(Entries provided)

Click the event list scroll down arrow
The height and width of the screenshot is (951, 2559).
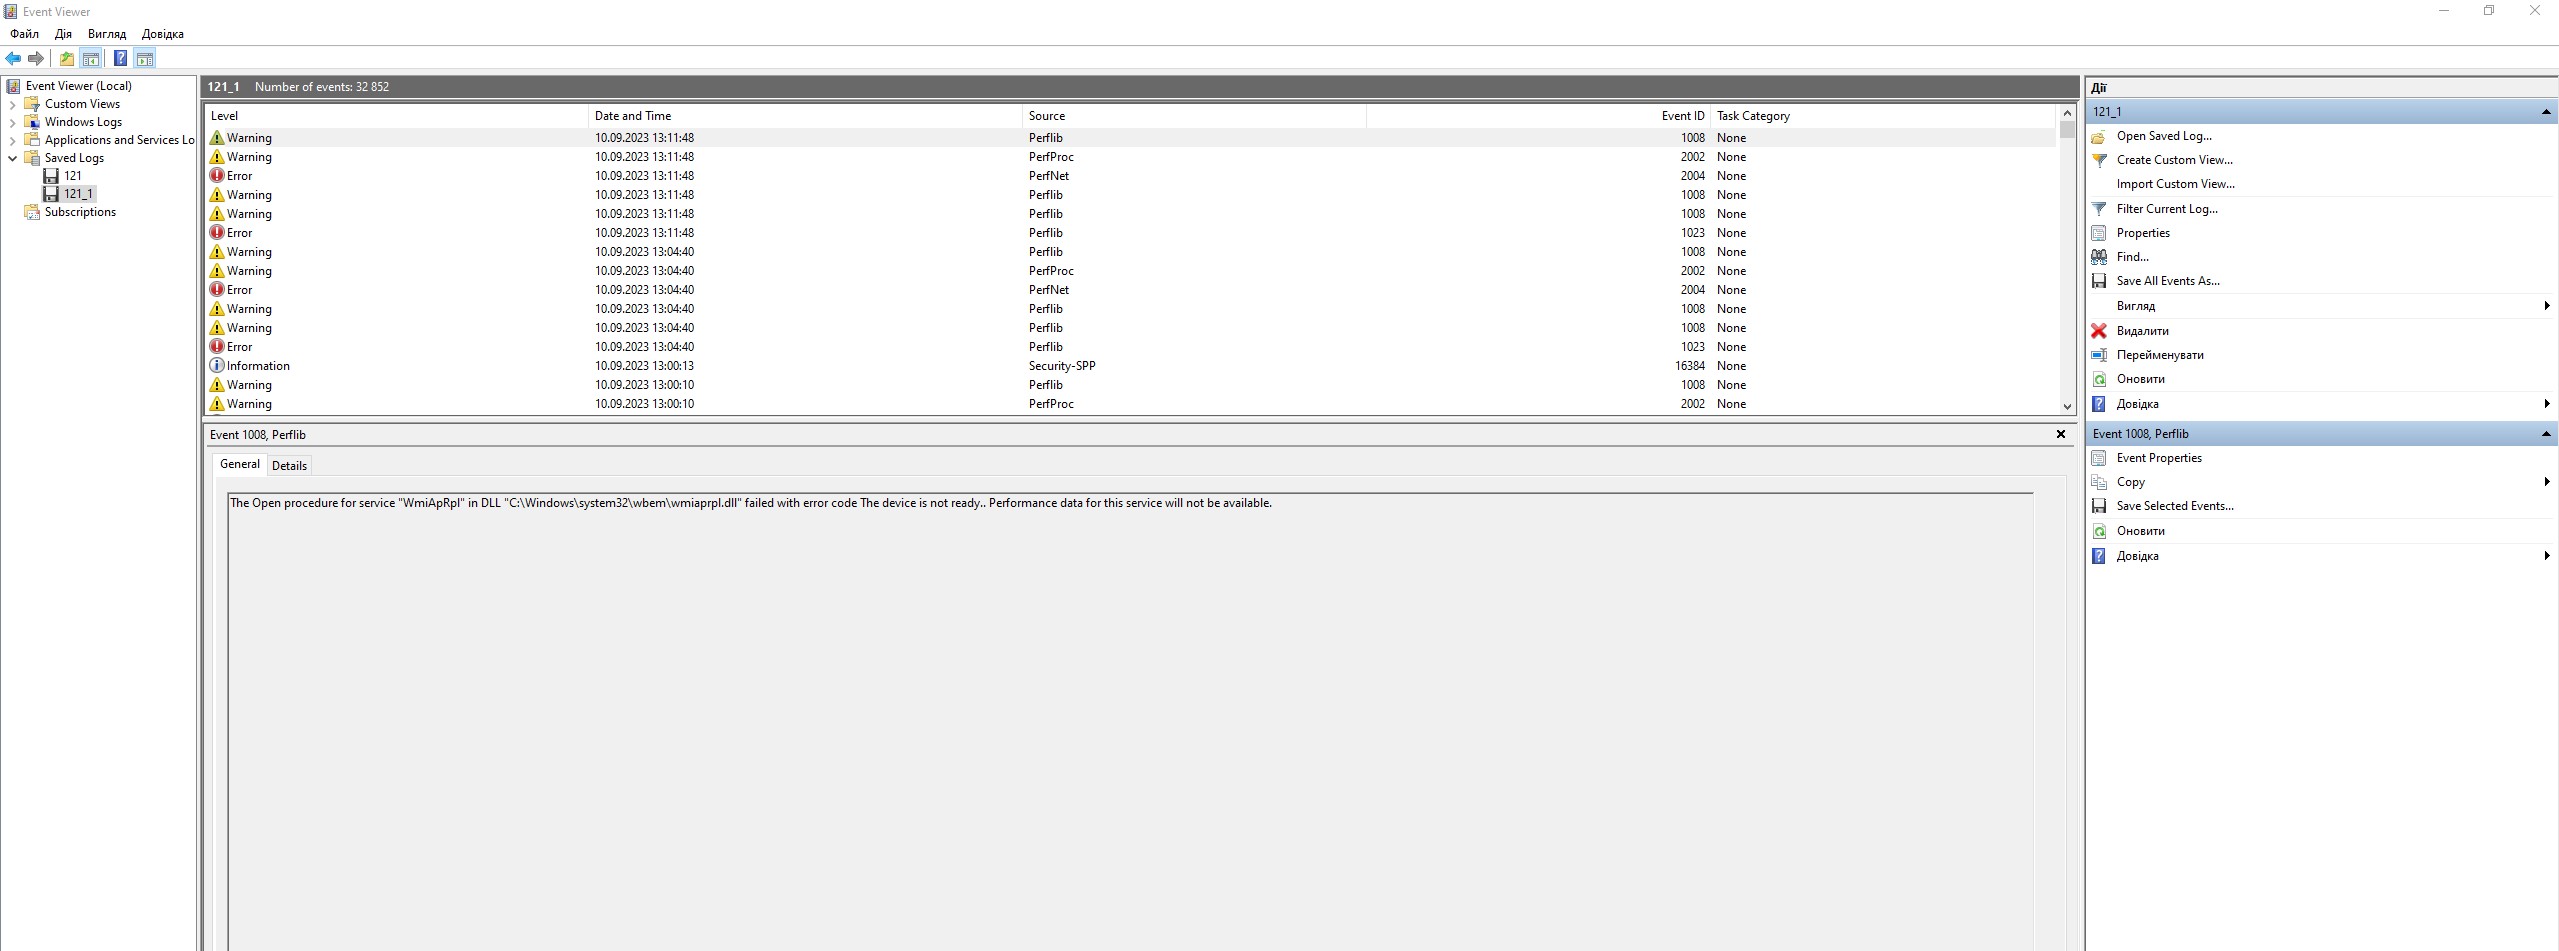(2067, 406)
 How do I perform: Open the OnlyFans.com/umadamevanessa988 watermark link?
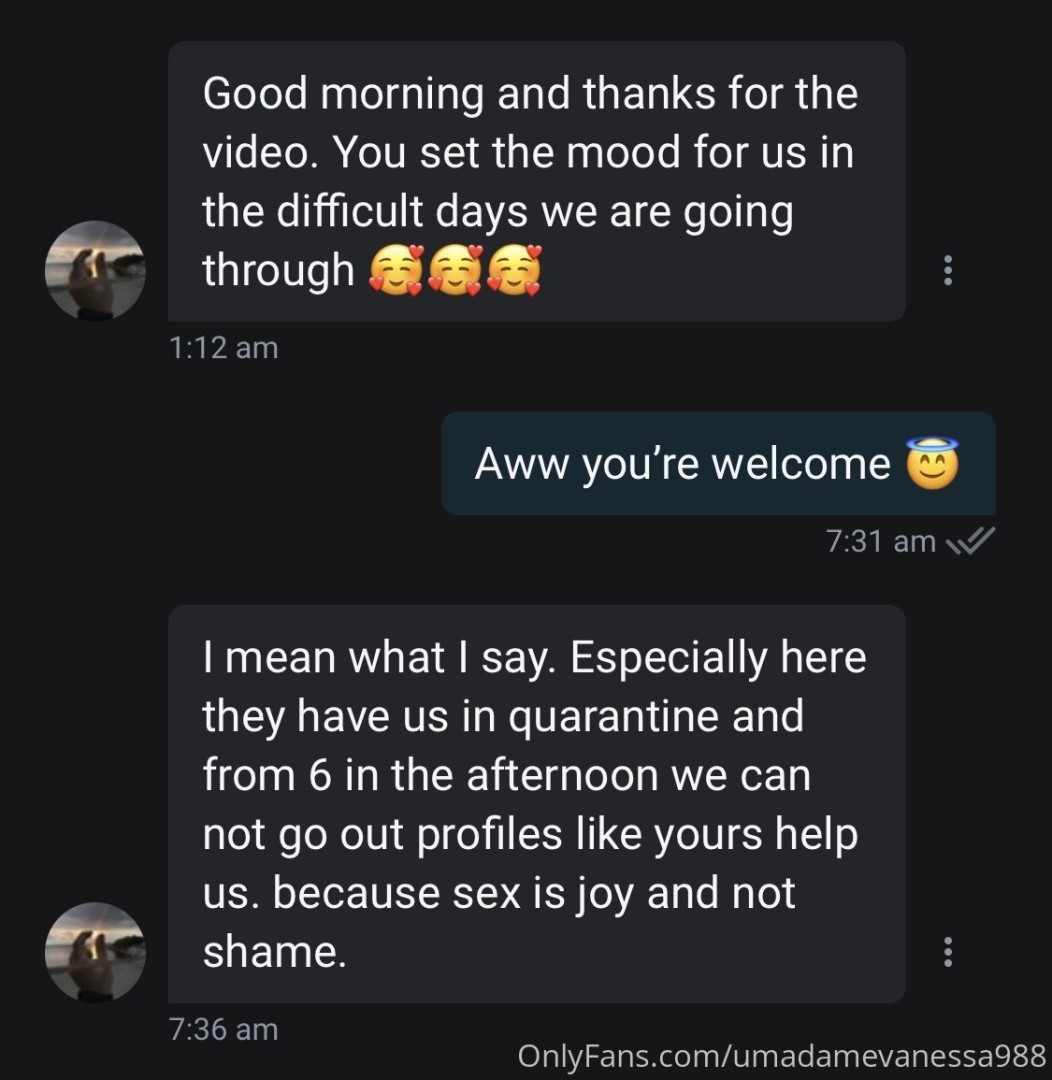click(x=782, y=1055)
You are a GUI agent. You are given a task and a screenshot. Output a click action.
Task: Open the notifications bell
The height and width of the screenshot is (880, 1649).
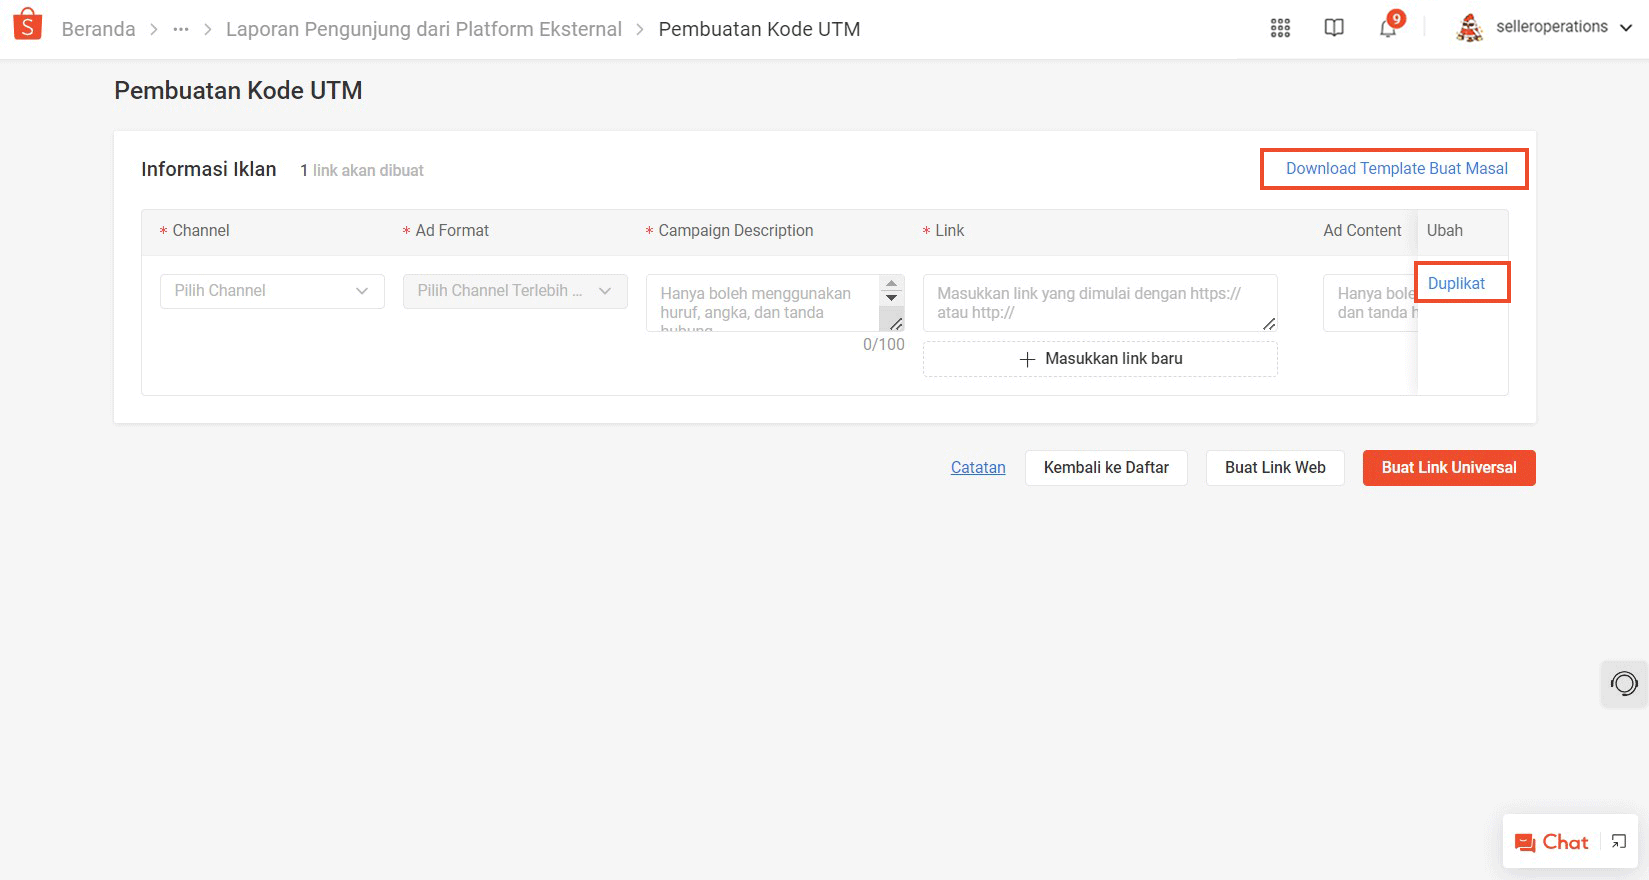coord(1388,28)
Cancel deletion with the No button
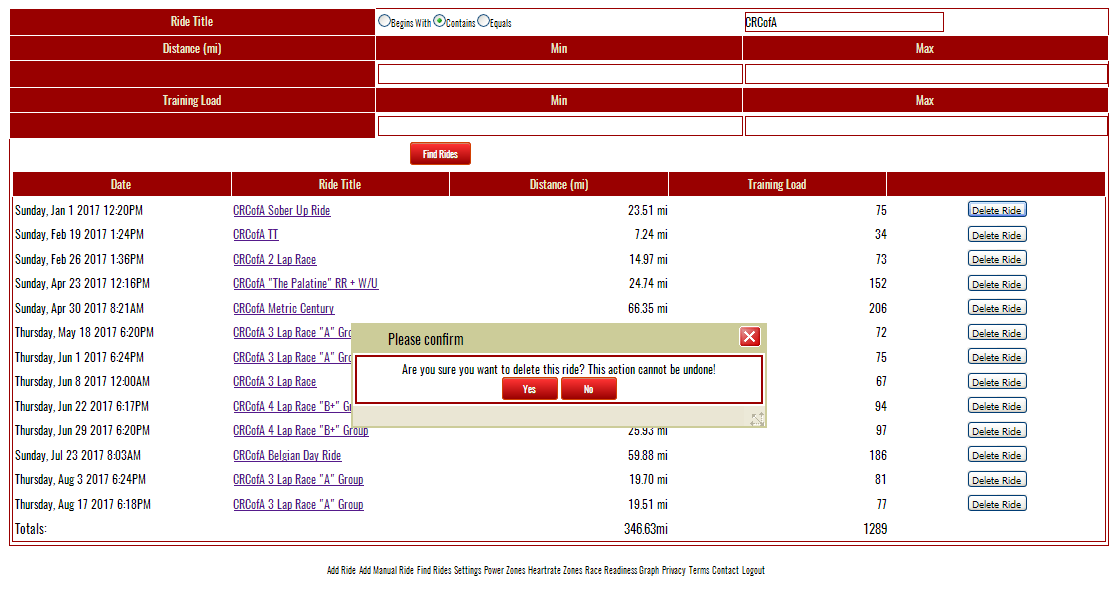 pyautogui.click(x=588, y=389)
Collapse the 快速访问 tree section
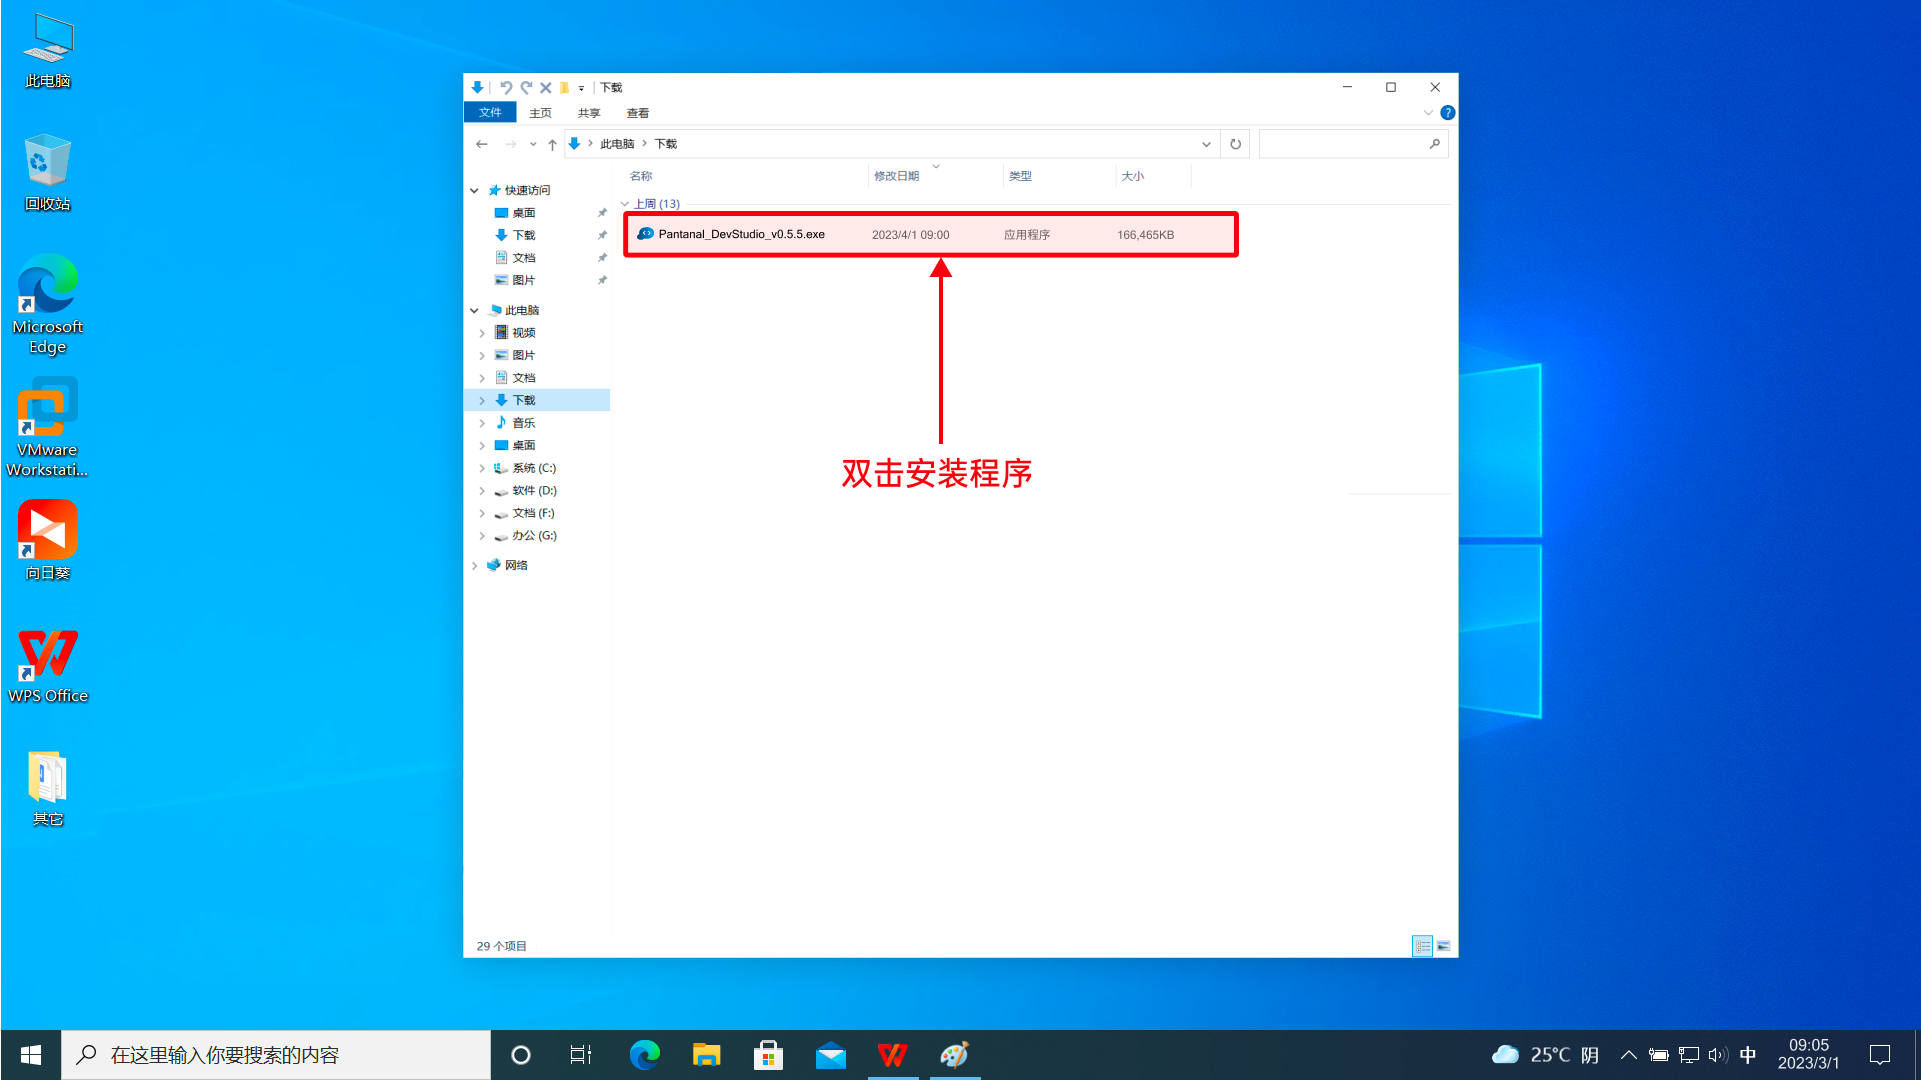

(End Entries provided)

Problem requirements> In your answer, copy exactly the lines running from the line with "Task: Open the notifications bell" to the end of the material above, both included, and omit all pictures.

Response below>
Task: Open the notifications bell
The height and width of the screenshot is (880, 1649).
coord(1388,28)
Cancel deletion with the No button
 pyautogui.click(x=588, y=389)
Collapse the 快速访问 tree section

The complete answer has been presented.